Update the lines from the start of the material through the line containing "pos(146,171)", inclusive, by replacing "shopping bag" with "shopping cart" and leaving everything else unchanged. Omit the pictures from your answer.

Records of locating words and elements ->
— BEGIN —

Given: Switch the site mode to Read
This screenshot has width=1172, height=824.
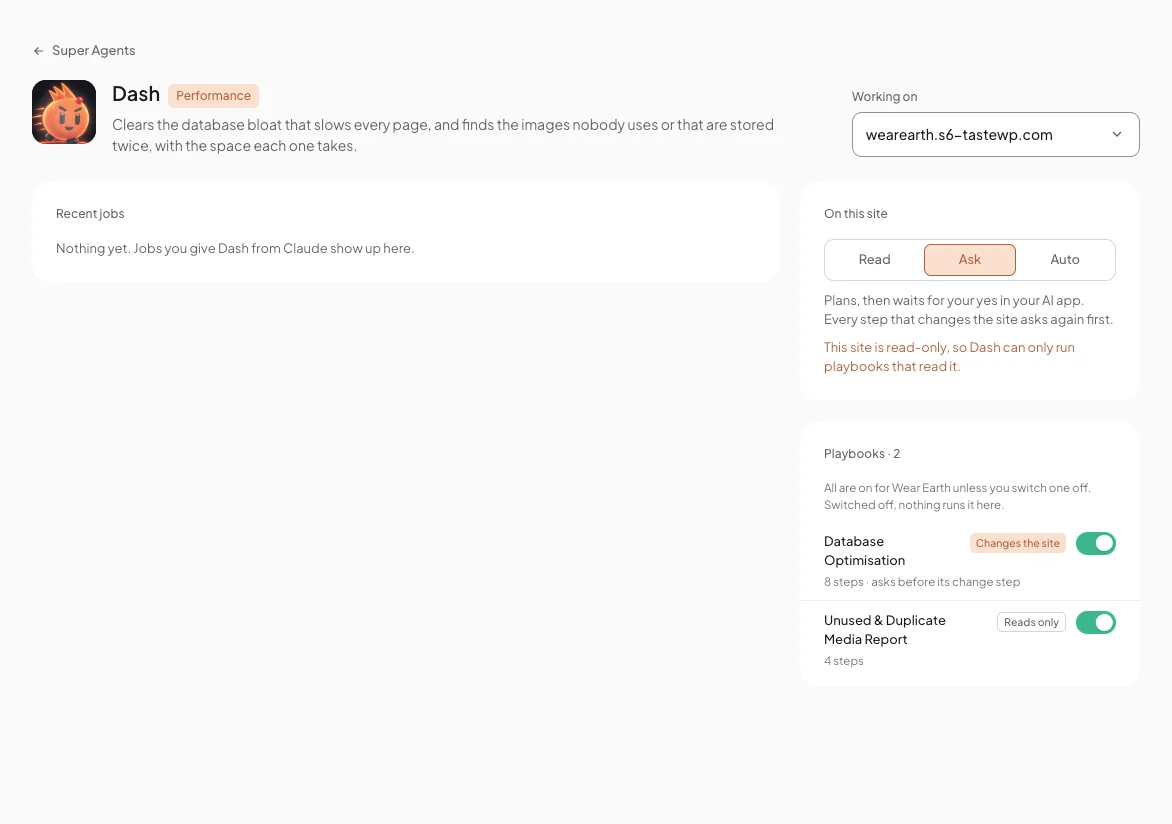Looking at the screenshot, I should pos(875,259).
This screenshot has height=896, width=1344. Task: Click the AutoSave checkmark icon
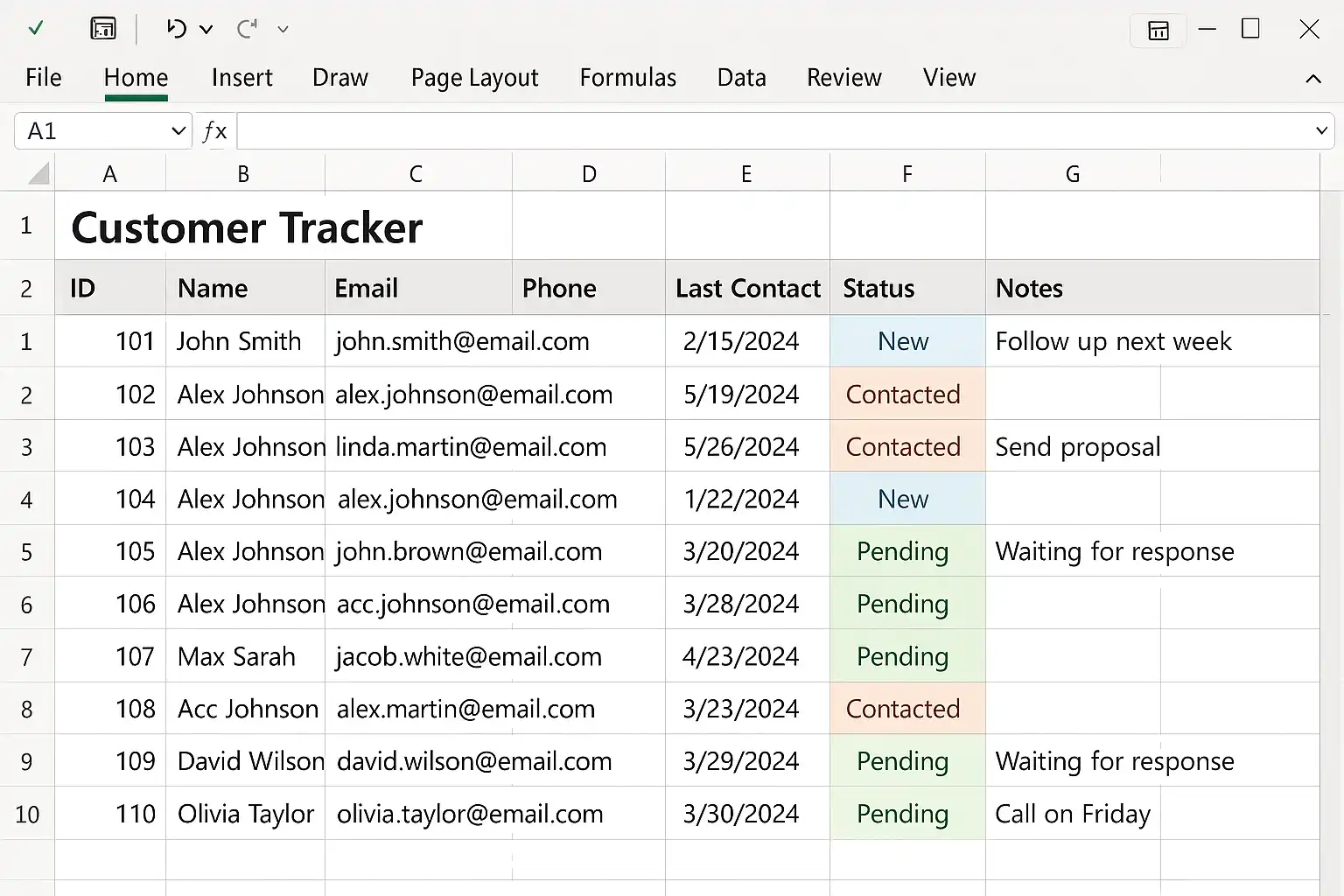tap(36, 29)
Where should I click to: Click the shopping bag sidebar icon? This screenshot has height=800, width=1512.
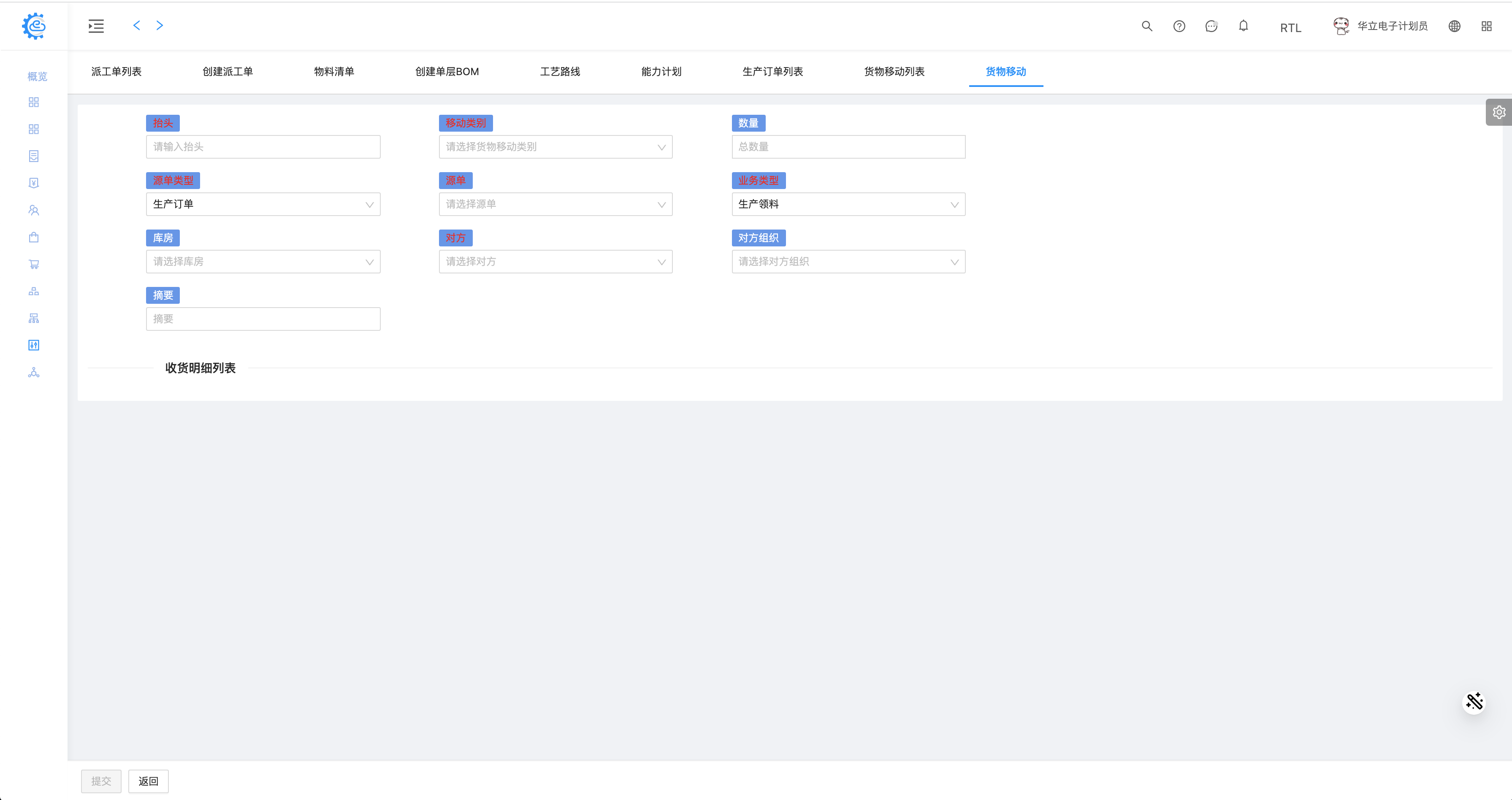(x=34, y=237)
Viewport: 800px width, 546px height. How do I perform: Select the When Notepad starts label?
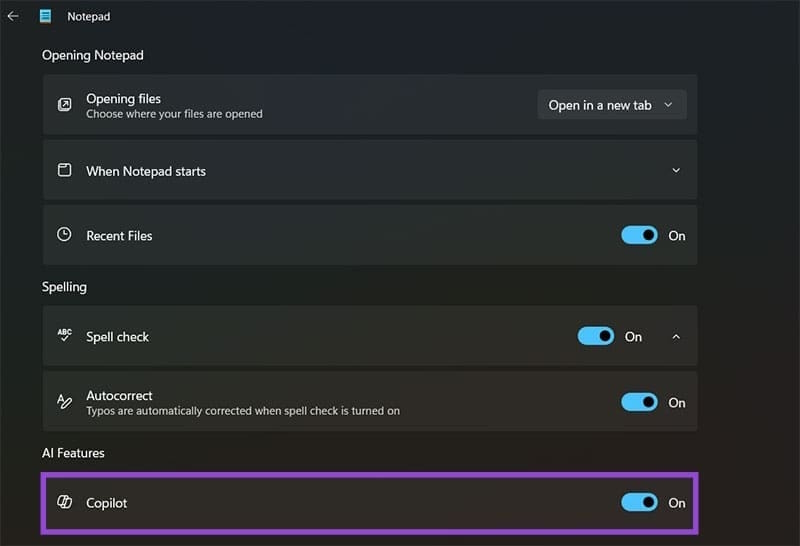pos(146,171)
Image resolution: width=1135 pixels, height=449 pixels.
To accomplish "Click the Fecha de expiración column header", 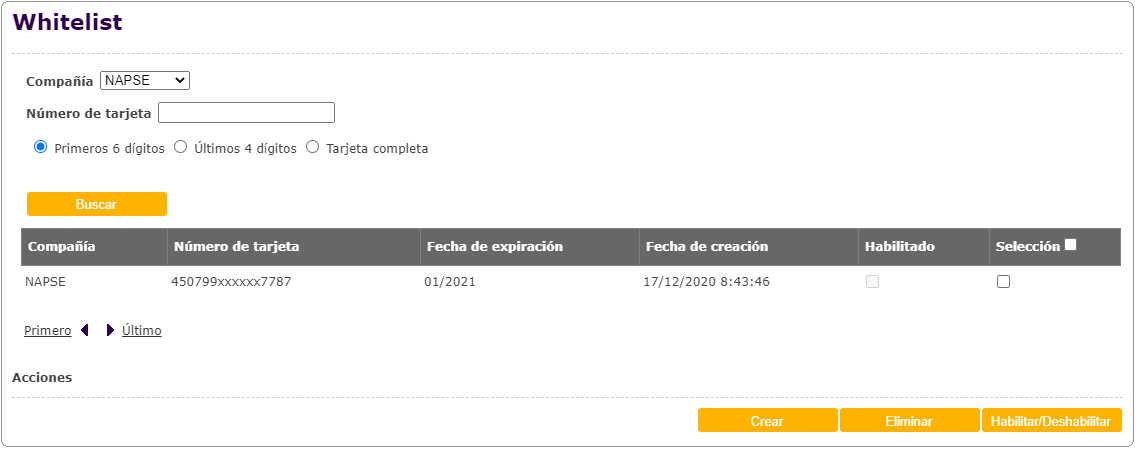I will [x=494, y=246].

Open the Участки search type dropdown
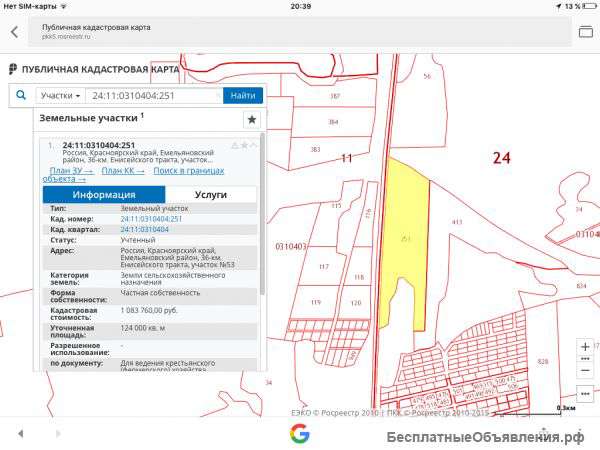(60, 95)

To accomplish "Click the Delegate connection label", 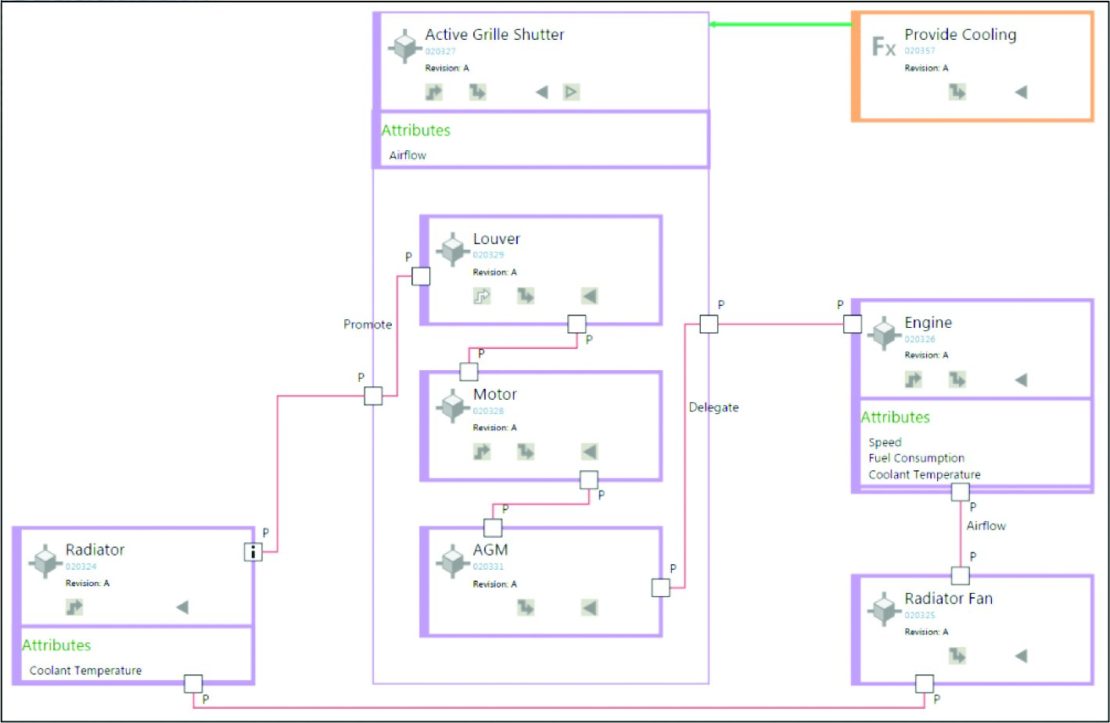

— END —

TASK RESPONSE ->
Given: Switch the site mode to Read
This screenshot has width=1172, height=824.
Looking at the screenshot, I should pos(875,259).
This screenshot has height=896, width=1344. Task: Click the AutoSave checkmark icon
tap(36, 29)
Where should I click to: Click the shopping cart sidebar icon? This screenshot has height=800, width=1512.
(x=34, y=237)
Viewport: 800px width, 546px height. How do I perform: Select the When Notepad starts label?
pos(146,171)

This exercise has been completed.